KULON PROGO - Awal tahun 2025, Dinas Pekerjaan Umum, Perumahan, dan Kawasan Permukiman (DPUPKP) Kulon Progo memetakan jalan rusak milik kabupaten akibat bencana hidrometeorologi.
Kepala Bidang Bina Marga DPUPKP Kulon Progo Nurcahyo Budi Wibowo menyampaikan, terdapat lima ruas jalan kabupaten yang terancam rusak dan tidak bisa digunakan.
"Ada lima ruas jalan, rata-rata di kawasan utara Kulon Progo," ucap Nur, saat ditemui Radar Jogja di ruang kerjanya, Jumat (3/1/2025).
Nur menyampaikan, jalan tersebut rusak karena pengikisan.
Terdapat retakan pada bahu maupun badan jalan.
Ruas Jalan Boro-Gerbosari contohnya. Di bagian badan jalan terdapat retakan sepanjang 20 meter.
Retakan tersebut disebabkan oleh pergerakan tanah lantaran lokasinya berada di antara tebing dan jurang.
"Jika tak segera ditambal, akan berpotensi ambrol dan memakan badan jalan. Celah retakan bisa dimasuki air dan berpotensi longsor," ungkap Nur.
Selain itu, terdapat empat ruas jalan yang telah mengalami kerusakan berupa longsor pada bahu jalan maupun tanggul.
Di antaranya, Ruas Jalan Clereng-Sukomoyo, Plampang-Kalirejo, Gotakan-Jurangjero, dan Tretes-Nglinggo.

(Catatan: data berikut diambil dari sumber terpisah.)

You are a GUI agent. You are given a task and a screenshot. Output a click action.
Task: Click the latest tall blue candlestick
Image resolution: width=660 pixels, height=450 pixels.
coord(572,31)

Nur menyebut, Ruas Jalan Clereng-Sukomoyo mengalami longsor pada bahu jalan.
Jika Bumi Binangun diguyur hujan deras selam 24 jam dengan intesitas tinggi maka longsor berpotensi meluas hingga dapat menyebabkan akses terputus.
"Faktor geografis sangat berpengaruh, sebagian besar memang berada di daerah rawan longsor," tuturnya.
Nur menuturkan, kerusakan tidak bisa langsung tertangani. Lantaran, perlu pengajuan anggaran untuk perbaikan menyeluruh.
Tetapi, pihaknya memiliki opsi penggunaan anggaran biaya tak terduga (BTT) kebencanaan melalui BPBD Kulon Progo.
Opsi ini dinilai dapat mencegah kerusakan lebih lanjut pada jalan, sambil menunggu anggaran dari APBD.
Kepala BPBD Kulon Progo Taufiq Prihadi membenarkan, kejadian banyaknya bencana berdampak pada jalan kabupaten.
Catatan BPBD menunjukkan 23 titik jalan kabupaten terdampak bencana hidrometeorologi. Dari 23 titik, hanya lima yang memang tak bisa langsung diatasi.
"Kebanyakan longsor menutup jalan, tetapi itu cepat teratasi," ucapnya.
Dampak hujan deras dengan faktor geografis rawan longsor membuat sejumlah kejadian berdampak pada jalan kabupaten.
Taufiq membenarkan, adanya kerusakan berupa longsor memakan dan merusak tanggul jalan.
Beberapa titik yang bisa diatasi akan langsung ditangani pihaknya.
Namun, titik yang memerlukan perbaikan perlu dikordinasikan ke pemangku teknis.
Pihaknya telah melakukan kordinasi ke DPUPKP agar segera mengajukan permintaan penggunaan BTT kebencanaan.